YOUR ASSIGNMENT: The lines to repeat are those below from the one containing "Screen dimensions: 1280x720" down to the one containing "Viewport: 653px width, 557px height.", both included; reproduce them exactly and nothing else.

DATASET ENTRIES:
══════

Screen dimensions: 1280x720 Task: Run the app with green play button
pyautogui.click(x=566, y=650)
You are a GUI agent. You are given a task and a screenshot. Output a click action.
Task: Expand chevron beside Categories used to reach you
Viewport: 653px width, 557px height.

══════

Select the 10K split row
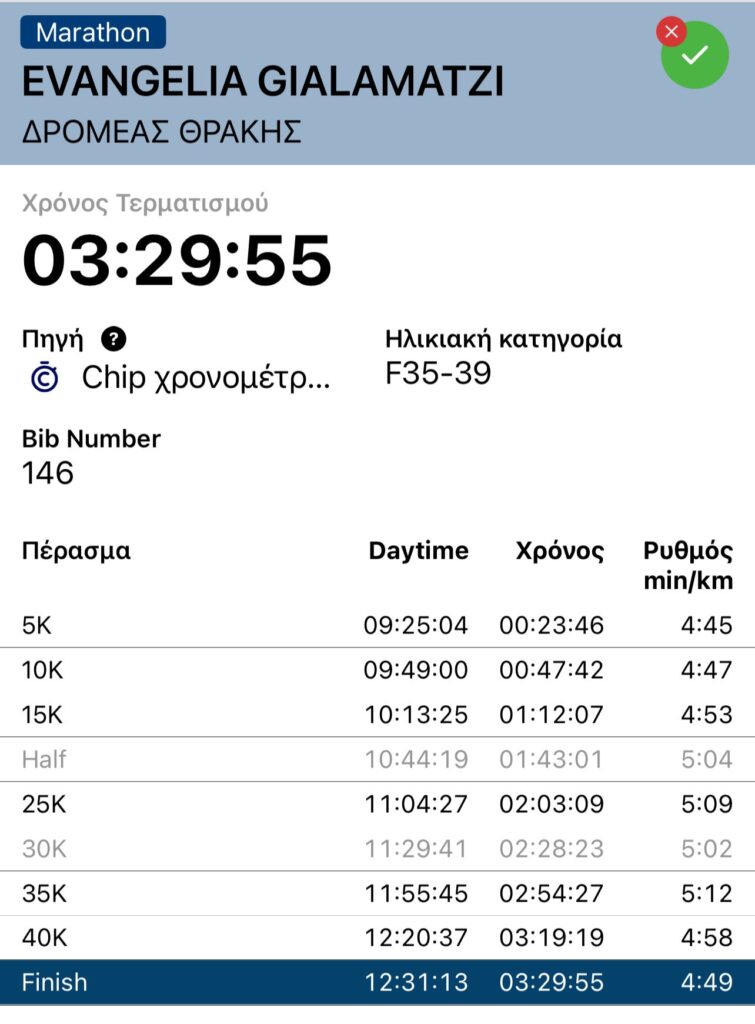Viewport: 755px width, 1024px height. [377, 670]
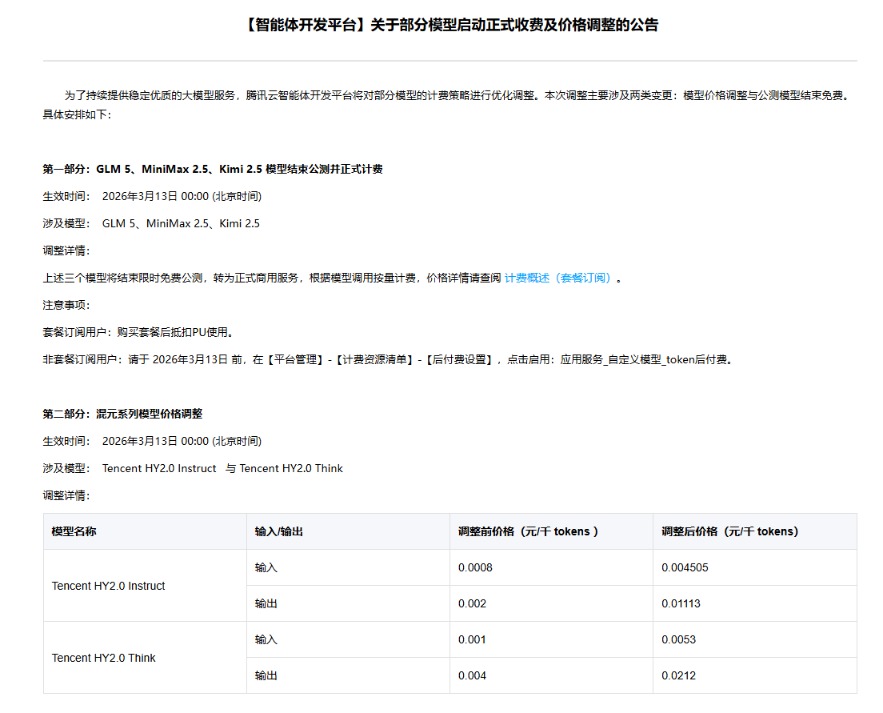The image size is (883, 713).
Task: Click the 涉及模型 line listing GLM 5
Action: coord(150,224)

══════

THE COMPLETED TASK:
Screen dimensions: 1280x720 Task: Run the app with green play button
pyautogui.click(x=566, y=650)
You are a GUI agent. You are given a task and a screenshot. Output a click action.
Task: Expand chevron beside Categories used to reach you
Viewport: 653px width, 557px height.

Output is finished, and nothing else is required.